During his 30 years at TD Ameritrade, in which he's steered both the retail and institutional businesses, Bradley has watched two major trends unfold: the role technology has played in reshaping the investor/advisor relationship, as well as investors "flocking" to what he calls the "newer" advice model—fiduciary, fee-based advice.

"We've gone from a straight-up 'Call us and we'll write up a trade ticket' to what is being referred to today as omni-channels; you can still call us [and] walk into a branch," Bradley said, but clients can now go online or use a mobile device to do business with TD Ameritrade. In fact, mobile is "one of our fastest growing channels," he said, representing more than 15% of TD Ameritrade's daily trades.

Bradley said the discount broker's two fastest growing businesses are around the advice channel. "We have folks that like to trade, but we also have folks who are more long-term investors." The firm offers two products and services for each—TD's advisor referral program, AdvisorDirect, as well as Amerivest, which provides investment portfolio management solutions for the mass affluent.

AdvisorDirect, through which TD refers high-net-worth investors to registered investment advisors, launched in the mid-2000s and now refers $30 billion in assets to RIAs every year, Bradley said. "The asset close rate is in the 25% to 30% range," with the average account size being more than $1 million.

Amerivest, TD's investment portfolio management solution for the mass affluent, which serves individuals with at least $100,000 to invest, currently measures about $11 billion in assets—"that's up from $2 billion only a few years ago," Bradley said.

Amerivest, TD's "fastest growing business," is the "closest thing" TD has to a robo-type service offering, Bradley said. The second fastest growing is the discount broker's independent advisor services business.

The original Amerivest "was purely do-it-yourself online, and we built it up to $1.5 billion or $2 billion and the growth kind of petered out," Bradley said. When TD "involved our investment consultants […], the growth shot up—that's how we got to $11 billion today."

Bradley maintains that the robo-advisor models that will succeed will also involve the human touch. "We've had a lot of experience over the years […], and trying to go pure technology or robo […] never seems to really take off until you involve a human."

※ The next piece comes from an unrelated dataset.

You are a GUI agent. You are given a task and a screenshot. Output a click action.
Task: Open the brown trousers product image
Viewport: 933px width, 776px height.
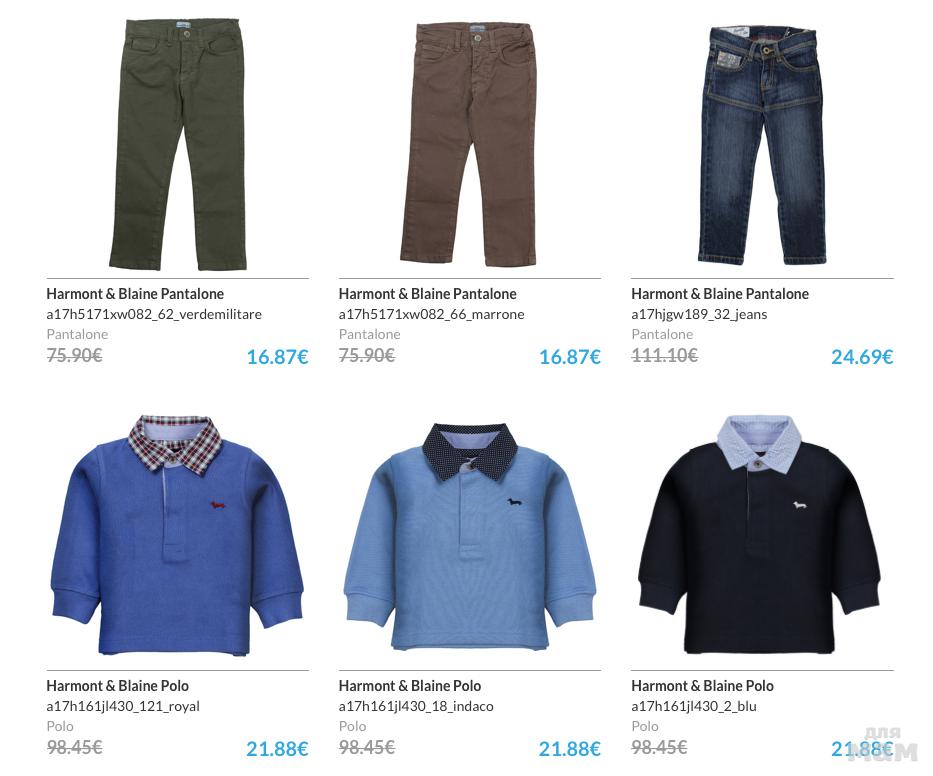(x=469, y=145)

TD hopes to complete enhancements to Amerivest over the next two to four quarters, with the goal of improving its "end-to-end" experience, Bradley noted. The goal, he said, is to create a "robo-advisor on steroids." 

As to the Department of Labor and the SEC's efforts to change the definitions of fiduciary, Bradley said that TD is "evaluating" the DOL's recently released redraft of its rule to amend the definition of fiduciary under the Employee Retirement Income Security Act. "I think all eyes are on fiduciary and how we deal with that," Bradley said.

TD's "main concern," which is that "folks who were self-directed" can still have choice, "it seems [DOL] has attempted to address," but "I'm not sure if they've fully addressed it," Bradley said. "We have always supported a best interest type standard, and over the coming months the industry will work together with the SEC and DOL. Hopefully we'll all work closely together to come out with something that in the end benefits investors and continues to provide investors with choice."

With any fiduciary rulemaking, "you still want to maintain the rules under the Securities Act of 1934 that essentially governs stock brokers; you want to make sure that we maintain the ability to go out there and raise capital by selling securities to investors," Bradley continued.

But "you also want to make sure we maintain the choice that was created under the Investment Advisers Act of 1940, […] governing investment advisors, which says that if you're providing pure investment advice, that should be done as a fiduciary; you don't want to water down or eliminate either one of those" Acts.